[begin RECORDS SUPPLIED]

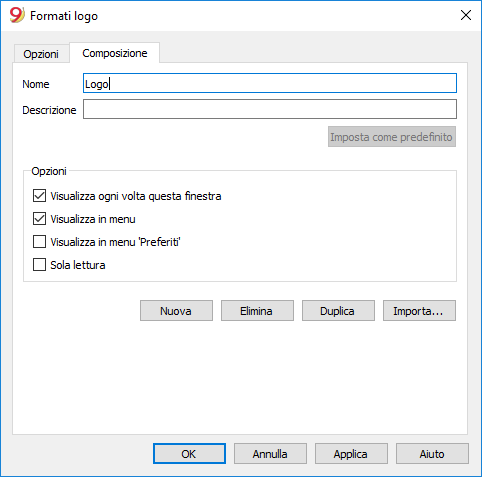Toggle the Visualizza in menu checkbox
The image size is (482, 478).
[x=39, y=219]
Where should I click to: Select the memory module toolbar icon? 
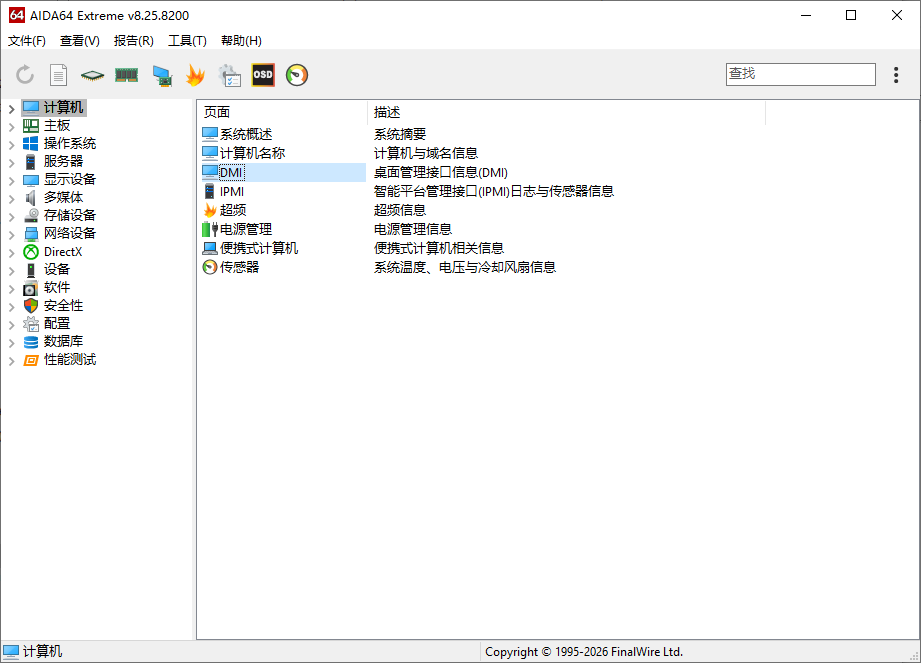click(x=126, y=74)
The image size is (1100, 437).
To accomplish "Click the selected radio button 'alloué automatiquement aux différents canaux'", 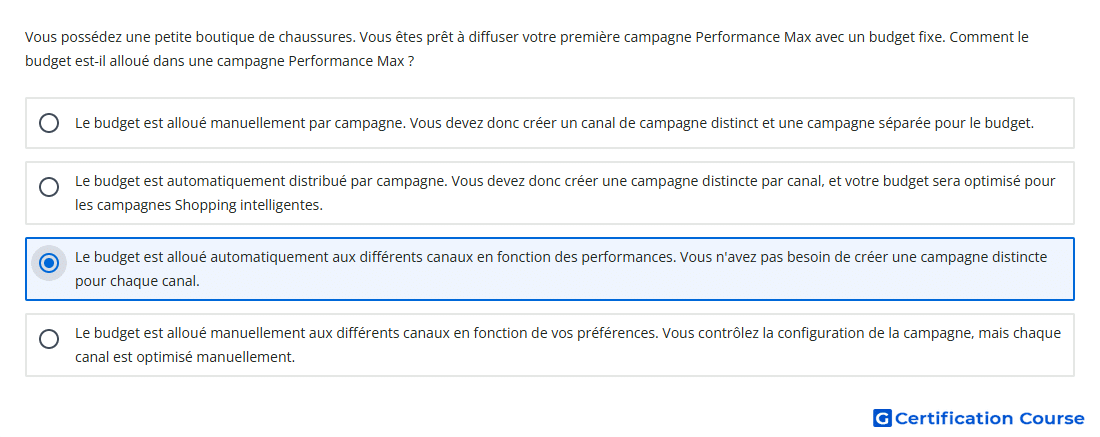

[end RECORDS SUPPLIED]
[begin RECORDS SUPPLIED]

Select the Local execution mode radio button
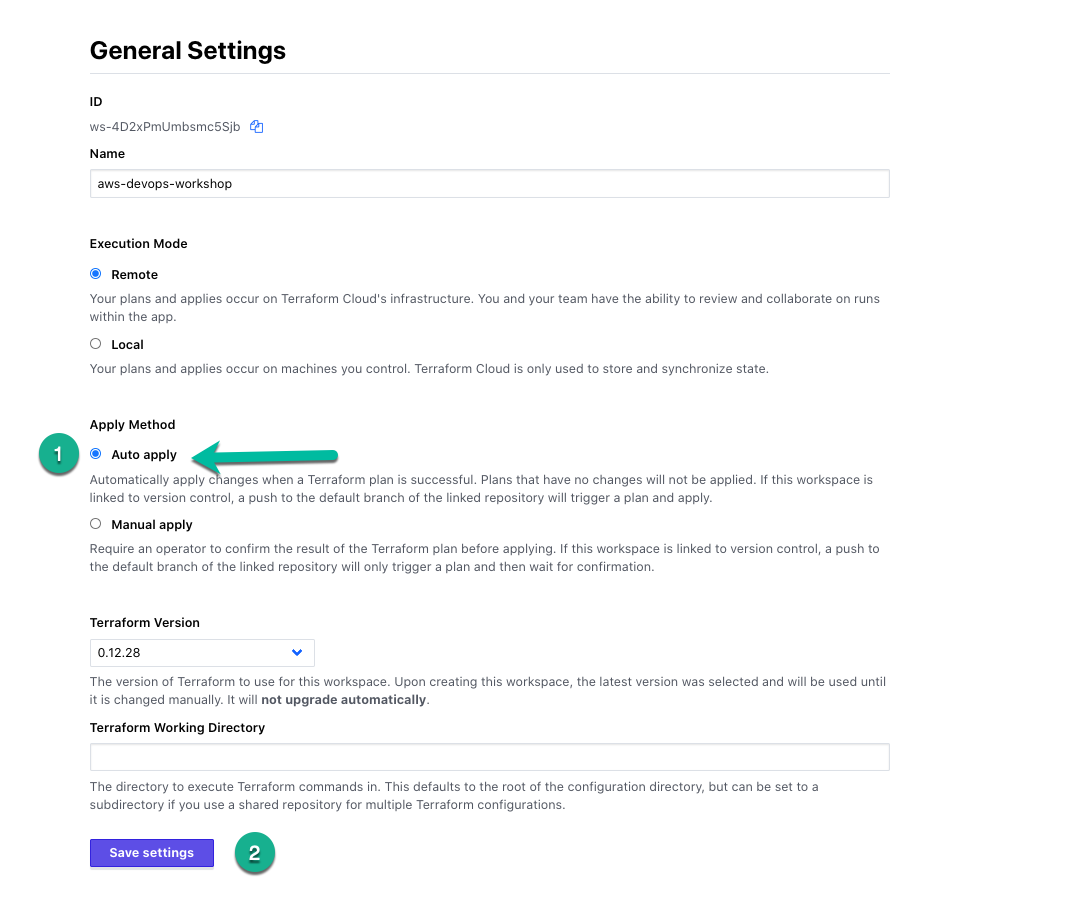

[end RECORDS SUPPLIED]

WHAT TO WORK ON: Rewrite the lines starting at the one containing "Toggle the Visualizza in menu checkbox" and ending at the one containing "the selected radio", with "toolbar icon" replaced by "toolbar button" and everything else unchanged. Leave the pictures out.

WRITTEN REPLY:
Toggle the Visualizza in menu checkbox
The image size is (482, 478).
[x=39, y=219]
Where should I click to: Select the memory module toolbar button? 
click(x=126, y=74)
The image size is (1100, 437).
To accomplish "Click the selected radio button 'alloué automatiquement aux différents canaux'", 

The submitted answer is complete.